* _Document_:
-=-=-=-=-

The NREL research team conducted the first quantitative analyses of how PV module lifetimes and recycling rates can affect the flows of PV materials through 2050 in a 100%-decarbonized U.S. grid. In a new journal article, the researchers covered several what-if” scenarios related to Circular Economy Priorities for Photovoltaics in the Energy Transition.

“PV is a no-brainer for sustainability as a source of clean energy, but there are still concerns about waste, material impacts, and energy justice, especially considering how fast PV manufacturing must grow to meet decarbonization goals,” said Silvana Ovaitt, an NREL PV sustainability researcher and an author of the article. “With this work, we hope to put these challenges into perspective and quantify potential solutions.”

“When considering a sustainable PV supply chain, there is a tendency to jump straight to recycling as the solution, when there are a lot of other circular economy levers to try first, like lifetime extension,” said Heather Mirletz, the article’s lead author and a Ph.D. student at the Colorado School of Mines. “Our PV sustainability team gets a lot of questions about repowering existing PV installations and PV recycling. Ultimately, we want to advise how to design and deploy PV in the most sustainable way possible, so we first need to understand the material flows in the context of the energy transition.”

To study the flow of PV module material through 2050, the researchers used PV deployment projections from the U.S. Department of Energy’s Solar Futures Study and the “PV in the Circular Economy” tool.

In the above graph, the mass of PV modules that are expected to be installed (dotted line) and the mass of end-of-life modules (dashed line) are shown for a baseline scenario in which PV modules with a 35-year lifetime are deployed.

The researchers considered 336 scenarios in their study. Out of the 336 scenarios, two scenarios represented the upper and lower bounds of possible approaches to a circular economy of PV modules. The two scenarios were for modules with an extended 50-year lifetime and shorter-lived, 15-year modules with a high rate of closed-loop recycling (meaning materials are reused in new modules). The two scenarios were compared to a baseline scenario that assumed a 35-year module lifetime and a low recycling rate that is reflective of current technology. Since 15-year modules are unlikely to be produced and 50-year modules are not yet available, the two scenarios simply act as extreme points of comparison.

With longer module lifetimes, the amount of new material needed could be reduced by 3% over the baseline scenario since it would reduce the need for additional solar deployment to achieve the same goals in the United States. The short-lived modules would need a closed-loop recycling rate of 95% or higher to avoid requiring larger quantities of new materials than the 35-year baseline scenario.

The researchers noted three significant trends in material flows:

  • Long-lived modules not only reduce demand for new material but also provide a longer grace period in which to develop and implement end-of-life recycling or remanufacturing processes, as it will be longer until they begin to retire.
  • Shorter-lived modules must achieve high rates of recollection and recycling/remanufacturing to avoid consuming additional new materials.

-=-=-=-=-

* _Listed records_:

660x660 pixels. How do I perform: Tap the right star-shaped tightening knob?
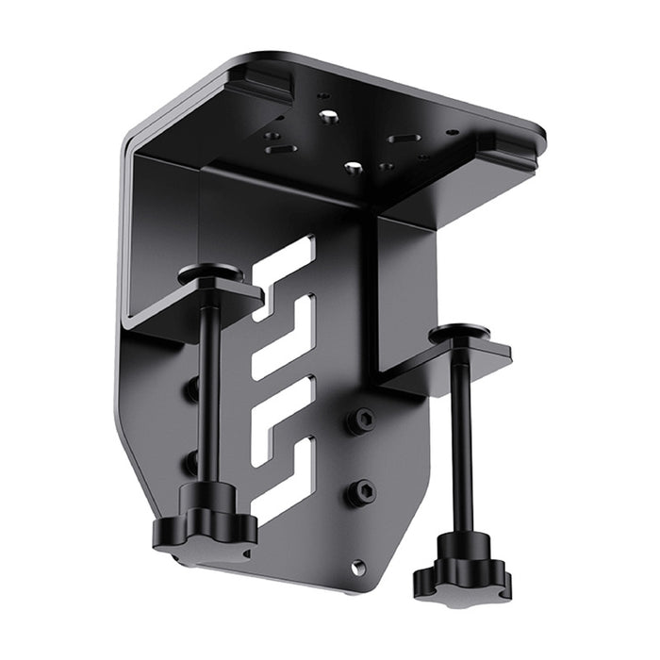461,570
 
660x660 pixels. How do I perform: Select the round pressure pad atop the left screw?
210,275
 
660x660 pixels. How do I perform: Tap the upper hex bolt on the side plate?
361,421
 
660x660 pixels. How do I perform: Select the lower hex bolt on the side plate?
361,491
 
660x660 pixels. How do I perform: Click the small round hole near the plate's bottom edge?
357,567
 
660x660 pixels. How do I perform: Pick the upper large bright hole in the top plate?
329,117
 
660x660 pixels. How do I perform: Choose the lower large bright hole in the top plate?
355,167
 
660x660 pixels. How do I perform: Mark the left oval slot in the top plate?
276,148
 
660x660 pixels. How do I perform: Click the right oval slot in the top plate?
404,138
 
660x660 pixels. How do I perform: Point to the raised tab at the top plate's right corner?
509,143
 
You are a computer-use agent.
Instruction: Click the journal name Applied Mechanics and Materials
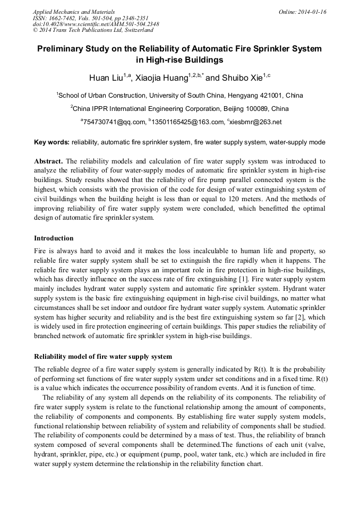(73, 11)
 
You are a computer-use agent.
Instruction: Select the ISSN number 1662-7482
(65, 18)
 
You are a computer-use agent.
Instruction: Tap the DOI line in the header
(96, 24)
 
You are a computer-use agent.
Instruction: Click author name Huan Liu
(106, 78)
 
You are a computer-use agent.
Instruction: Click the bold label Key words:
(52, 142)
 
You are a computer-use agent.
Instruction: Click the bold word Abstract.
(48, 161)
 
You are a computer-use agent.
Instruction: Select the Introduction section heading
(54, 238)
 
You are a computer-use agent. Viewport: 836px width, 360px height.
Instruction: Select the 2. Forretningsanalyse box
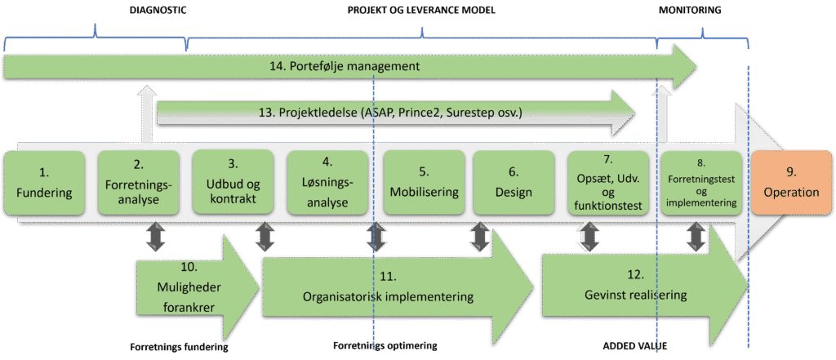pos(138,184)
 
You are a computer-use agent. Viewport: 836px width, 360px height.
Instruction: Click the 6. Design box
pos(514,184)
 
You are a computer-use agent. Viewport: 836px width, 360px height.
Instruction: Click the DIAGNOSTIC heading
pos(158,11)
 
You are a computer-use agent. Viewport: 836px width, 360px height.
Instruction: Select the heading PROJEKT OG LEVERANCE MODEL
pos(421,11)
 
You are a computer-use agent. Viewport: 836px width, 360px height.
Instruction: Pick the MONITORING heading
pos(691,11)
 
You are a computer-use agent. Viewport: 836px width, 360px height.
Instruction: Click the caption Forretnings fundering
pos(178,346)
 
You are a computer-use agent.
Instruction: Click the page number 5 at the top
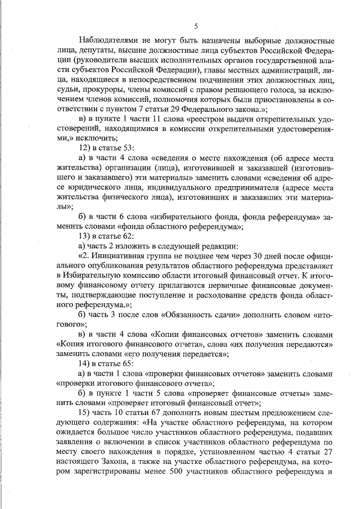point(196,26)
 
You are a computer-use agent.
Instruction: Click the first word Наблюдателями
point(112,41)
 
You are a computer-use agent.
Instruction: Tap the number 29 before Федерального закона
point(165,109)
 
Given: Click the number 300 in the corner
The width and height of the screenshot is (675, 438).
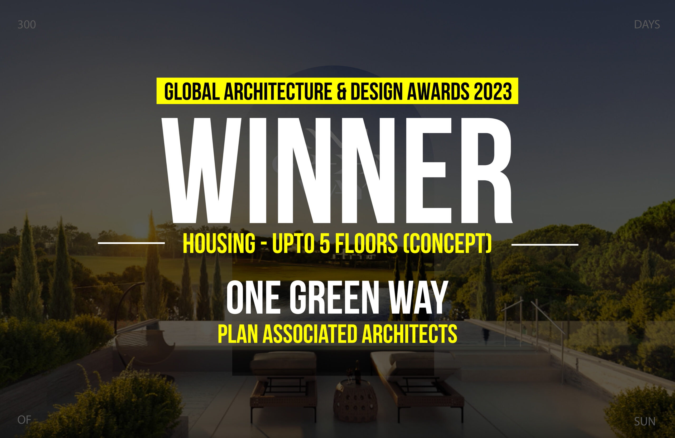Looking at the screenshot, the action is pyautogui.click(x=27, y=25).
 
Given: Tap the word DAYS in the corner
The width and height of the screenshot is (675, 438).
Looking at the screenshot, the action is pyautogui.click(x=647, y=25).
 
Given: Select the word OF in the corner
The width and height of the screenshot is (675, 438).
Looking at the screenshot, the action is pyautogui.click(x=24, y=420).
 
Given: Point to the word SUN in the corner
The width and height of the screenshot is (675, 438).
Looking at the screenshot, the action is pyautogui.click(x=645, y=422).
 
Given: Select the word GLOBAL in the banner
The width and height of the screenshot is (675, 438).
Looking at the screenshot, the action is pyautogui.click(x=192, y=91).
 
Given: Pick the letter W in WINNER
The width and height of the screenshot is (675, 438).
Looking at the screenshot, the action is pyautogui.click(x=201, y=170).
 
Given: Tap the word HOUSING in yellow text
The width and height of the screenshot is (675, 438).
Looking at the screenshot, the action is pyautogui.click(x=219, y=243).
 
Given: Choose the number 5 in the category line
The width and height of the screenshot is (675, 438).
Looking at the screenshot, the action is pyautogui.click(x=325, y=243).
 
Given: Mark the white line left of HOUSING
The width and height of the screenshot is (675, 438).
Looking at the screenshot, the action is pyautogui.click(x=131, y=243).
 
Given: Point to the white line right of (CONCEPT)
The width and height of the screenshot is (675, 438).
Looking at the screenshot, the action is pyautogui.click(x=545, y=244).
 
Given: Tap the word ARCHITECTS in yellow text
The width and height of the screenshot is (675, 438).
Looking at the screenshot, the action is pyautogui.click(x=409, y=334).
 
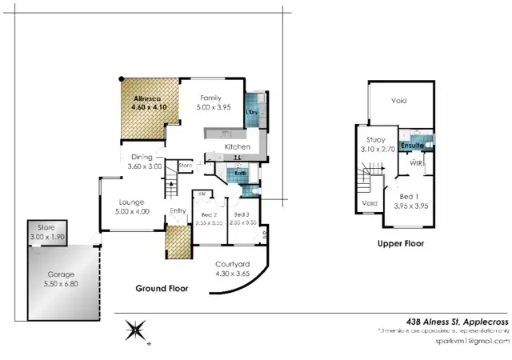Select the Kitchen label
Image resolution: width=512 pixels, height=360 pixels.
coord(238,147)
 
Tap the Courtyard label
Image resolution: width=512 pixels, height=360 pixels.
coord(234,264)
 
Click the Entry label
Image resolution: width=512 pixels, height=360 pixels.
coord(178,211)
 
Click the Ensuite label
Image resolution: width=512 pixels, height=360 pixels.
coord(412,146)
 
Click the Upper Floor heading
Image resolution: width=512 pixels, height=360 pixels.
coord(401,243)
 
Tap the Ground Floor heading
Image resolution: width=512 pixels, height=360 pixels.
coord(162,289)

-=-=-=-=-

* _Exercise set_:
a – In the passage on photovoltaic material flows, how many scenarios did the researchers consider?
b – Extract the portion of the passage on photovoltaic material flows starting with "With longer module" and going on through "additional new materials.".

* _Outputs_:
a – 336

b –
With longer module lifetimes, the amount of new material needed could be reduced by 3% over the baseline scenario since it would reduce the need for additional solar deployment to achieve the same goals in the United States. The short-lived modules would need a closed-loop recycling rate of 95% or higher to avoid requiring larger quantities of new materials than the 35-year baseline scenario.

The researchers noted three significant trends in material flows:

  • Long-lived modules not only reduce demand for new material but also provide a longer grace period in which to develop and implement end-of-life recycling or remanufacturing processes, as it will be longer until they begin to retire.
  • Shorter-lived modules must achieve high rates of recollection and recycling/remanufacturing to avoid consuming additional new materials.